Le zoroastrisme est la religion monothéiste révélée la plus ancienne et pourtant la plus méconnue. Les zoroastriens sont environ cent-mille dans le monde. Leur sagesse vise l’harmonie en trois mots : Humata, Hukhta, Huvarshta, « bonnes pensées, bonnes paroles, bonnes actions ».
Il est toujours interdit aux non-zoroastriens de pénétrer dans un « Temple de Feu » et personne ne peut se convertir à leur religion. On naît zoroastrien – ou Parsi –, d’un père zoroastrien. Zoroastre, l’« enfant né en riant » environ 1400 ans avant la naissance du Christ – l’époque à laquelle il vécut est sujette à discussions –, enseignait que la seule conversion qui vaille est la conversion du cœur et de la conscience.
Le feu de la sagesse éternelle d’Ahura Mazda, le Dieu absolu, ne s’est ainsi jamais éteint. Il continue d’illuminer la vie quotidienne des Parsis qui vivent leur religion sans jamais renoncer au monde, mais en s’engageant dans l’action professionnelle et sociale avec de « bonnes pensées », sans prosélytisme, et en rejetant toute forme de violence, d’idolâtrie ou d’oppression. Zoroastre donnait des directions spirituelles, sans dogmatisme ni fatalisme.

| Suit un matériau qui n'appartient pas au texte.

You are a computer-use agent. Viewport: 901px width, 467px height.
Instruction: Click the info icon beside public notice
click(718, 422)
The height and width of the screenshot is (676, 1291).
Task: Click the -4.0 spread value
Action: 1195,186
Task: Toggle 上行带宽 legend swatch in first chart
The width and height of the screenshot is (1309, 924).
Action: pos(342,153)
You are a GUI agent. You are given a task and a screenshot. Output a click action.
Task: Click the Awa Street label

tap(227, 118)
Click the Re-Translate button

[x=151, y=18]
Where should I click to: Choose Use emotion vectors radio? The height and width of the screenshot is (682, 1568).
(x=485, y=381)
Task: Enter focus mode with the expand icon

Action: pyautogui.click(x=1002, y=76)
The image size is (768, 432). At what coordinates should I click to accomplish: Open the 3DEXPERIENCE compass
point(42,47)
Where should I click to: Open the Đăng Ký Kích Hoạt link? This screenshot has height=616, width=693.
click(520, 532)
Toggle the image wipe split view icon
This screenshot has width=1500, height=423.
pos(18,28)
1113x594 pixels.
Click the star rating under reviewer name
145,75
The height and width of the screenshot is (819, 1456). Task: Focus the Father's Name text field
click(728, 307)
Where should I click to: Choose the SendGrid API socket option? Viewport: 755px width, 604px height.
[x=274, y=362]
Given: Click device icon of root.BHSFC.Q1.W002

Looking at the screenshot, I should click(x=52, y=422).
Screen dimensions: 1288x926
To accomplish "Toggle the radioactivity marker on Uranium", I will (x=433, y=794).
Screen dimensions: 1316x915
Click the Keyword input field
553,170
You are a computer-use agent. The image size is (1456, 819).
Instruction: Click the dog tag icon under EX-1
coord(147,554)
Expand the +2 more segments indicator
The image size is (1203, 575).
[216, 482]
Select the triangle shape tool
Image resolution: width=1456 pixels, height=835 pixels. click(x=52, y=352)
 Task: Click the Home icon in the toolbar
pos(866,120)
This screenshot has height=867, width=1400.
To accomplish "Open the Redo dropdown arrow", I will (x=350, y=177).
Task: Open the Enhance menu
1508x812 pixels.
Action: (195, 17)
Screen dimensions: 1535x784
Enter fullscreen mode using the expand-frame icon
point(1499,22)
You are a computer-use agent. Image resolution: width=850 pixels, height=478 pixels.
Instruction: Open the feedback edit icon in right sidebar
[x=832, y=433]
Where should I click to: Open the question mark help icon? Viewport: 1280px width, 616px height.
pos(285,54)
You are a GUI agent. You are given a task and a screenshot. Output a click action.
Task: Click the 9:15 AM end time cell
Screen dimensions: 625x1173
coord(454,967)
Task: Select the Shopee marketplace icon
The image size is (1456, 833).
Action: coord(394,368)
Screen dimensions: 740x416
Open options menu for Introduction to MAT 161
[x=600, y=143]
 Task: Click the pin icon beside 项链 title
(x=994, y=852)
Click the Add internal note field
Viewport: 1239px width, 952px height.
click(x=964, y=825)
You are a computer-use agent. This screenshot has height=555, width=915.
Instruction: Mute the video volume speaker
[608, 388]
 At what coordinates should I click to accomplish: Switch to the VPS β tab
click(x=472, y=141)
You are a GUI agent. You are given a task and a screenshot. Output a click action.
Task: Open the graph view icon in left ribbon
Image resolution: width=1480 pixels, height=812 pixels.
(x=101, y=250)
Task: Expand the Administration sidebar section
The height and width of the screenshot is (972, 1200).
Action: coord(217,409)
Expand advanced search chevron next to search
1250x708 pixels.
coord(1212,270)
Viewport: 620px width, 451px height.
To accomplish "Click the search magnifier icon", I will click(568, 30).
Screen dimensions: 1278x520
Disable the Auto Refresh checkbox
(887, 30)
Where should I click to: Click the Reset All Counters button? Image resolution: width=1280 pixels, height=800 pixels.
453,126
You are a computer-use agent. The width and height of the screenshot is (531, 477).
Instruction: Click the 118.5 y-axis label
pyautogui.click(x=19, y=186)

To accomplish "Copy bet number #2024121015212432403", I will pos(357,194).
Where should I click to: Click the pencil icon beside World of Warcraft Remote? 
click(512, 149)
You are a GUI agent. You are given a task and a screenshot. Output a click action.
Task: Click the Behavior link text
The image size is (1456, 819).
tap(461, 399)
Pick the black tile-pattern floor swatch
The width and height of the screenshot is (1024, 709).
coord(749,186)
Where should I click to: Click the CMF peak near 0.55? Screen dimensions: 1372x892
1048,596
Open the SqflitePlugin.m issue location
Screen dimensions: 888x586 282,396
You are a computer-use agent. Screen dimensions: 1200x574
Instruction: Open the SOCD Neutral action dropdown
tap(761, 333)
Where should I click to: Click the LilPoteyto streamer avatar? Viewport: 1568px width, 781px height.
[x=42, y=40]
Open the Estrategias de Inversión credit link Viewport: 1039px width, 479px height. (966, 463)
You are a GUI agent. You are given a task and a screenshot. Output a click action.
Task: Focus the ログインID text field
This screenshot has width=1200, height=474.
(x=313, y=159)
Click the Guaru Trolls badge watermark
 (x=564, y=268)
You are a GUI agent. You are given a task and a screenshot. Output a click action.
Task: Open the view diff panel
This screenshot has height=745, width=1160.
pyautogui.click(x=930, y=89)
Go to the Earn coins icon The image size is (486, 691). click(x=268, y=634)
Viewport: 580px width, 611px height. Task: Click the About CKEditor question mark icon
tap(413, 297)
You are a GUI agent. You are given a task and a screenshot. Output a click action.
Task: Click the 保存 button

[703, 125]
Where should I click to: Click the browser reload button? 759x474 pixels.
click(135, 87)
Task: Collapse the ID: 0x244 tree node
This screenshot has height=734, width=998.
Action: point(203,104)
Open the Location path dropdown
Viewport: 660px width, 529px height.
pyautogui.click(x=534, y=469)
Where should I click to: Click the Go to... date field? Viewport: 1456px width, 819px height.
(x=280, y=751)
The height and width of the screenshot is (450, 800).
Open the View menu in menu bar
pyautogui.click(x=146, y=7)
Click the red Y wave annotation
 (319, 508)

La moitié des cent-mille zoroastriens vit aujourd’hui à Bombay. Chez ceux qu’il m’est donné de fréquenter dans la mégapole indienne depuis des années, la tradition occupe toujours une place centrale. Zoroastre orne les murs de chaque maison, comme s’il gardait un œil bienveillant sur les manifestations de ses propres enfants. Le « Feu originel », apporté de l’Iran, continue de brûler à Udvada, un petit village en bord de mer, de l’État du Gujarat, qui demeure le principal lieu de pèlerinage des fidèles.
« Soyez joyeux et riez »
L’enseignement de Zoroastre – qui inspira à Nietzsche son célèbre Ainsi parlait Zarathoustra en 1885 –, si ancien et moderne à la fois, insiste sur l’importance de la prière, de l’humilité, du don de soi et de la bonne humeur, clés essentielles d’une vie spirituelle, comme en témoignent encore les Parsis : « Ne ratez jamais une occasion de faire une bonne action. L’art de prier est de ne jamais prier pour soi-même mais toujours pour son prochain. Soyez joyeux, riez autant que possible. Le rire est le meilleur médicament ». L’humour, omniprésent dans la communauté, m’est toujours apparu comme une voie royale vers le rappel de cette humilité essentielle, impersonnelle, vide de sa propre personne.
J’ai demandé à Ervad Dr Ramiyar Karanjia, qui forme les jeunes prêtres zoroastriens, quel était le sens de la sagesse et de l’éveil dans cet enseignement : « La sagesse est la capacité permettant à l’esprit de prendre des décisions basées sur l’information accumulée et les expériences passées. Elle implique également la connaissance de soi, de ses origines et de sa vie. Nos décisions évoluent avec notre niveau d’information. Quand l’esprit a intégré et converti en sagesse suffisamment de connaissances, la sagesse intérieure commence à se dévoiler avec l’aide de l’Intelligence Universelle. Un moment arrive où tout paraît rentrer dans l’ordre et l’univers entier semble être un seul organisme. Tout ce qui n’est pas significatif se fondra automatiquement dans l’insignifiance. Cet état est appelé Éveil, Illumination. »
Les rites de passage ponctuent la vie du zoroastrien pour le rappeler sans cesse à son devoir. À sa mort, il sera conduit à la « Tour de Silence », et son corps donné en offrande aux oiseaux, le temps que l’âme puisse prendre son envol vers le grand soleil. Toute sa vie, l’enfant de Zoroastre s’est répété que « la vertu élève le Grand prêtre et le rend aussi puissant qu’un roi », car « heureux sont ceux qui ne travaillent pas pour eux mais pour Dieu, car ils atteindront la divinité ». Extraite de l’Avesta – le livre sacré des zoroastriens, composé 600 ans avant notre ère en iranien ancien –, cette prière résume bien la sagesse des Parsis. « Quiconque chante le Yathâ Ahû Vairyô, enseigna Ahura Mazda à Zoroastre, je le protègerai comme mille soldats protège un homme. Celui qui chante cette prière et vie sa vie selon sa signification, son âme sera portée au Paradis ».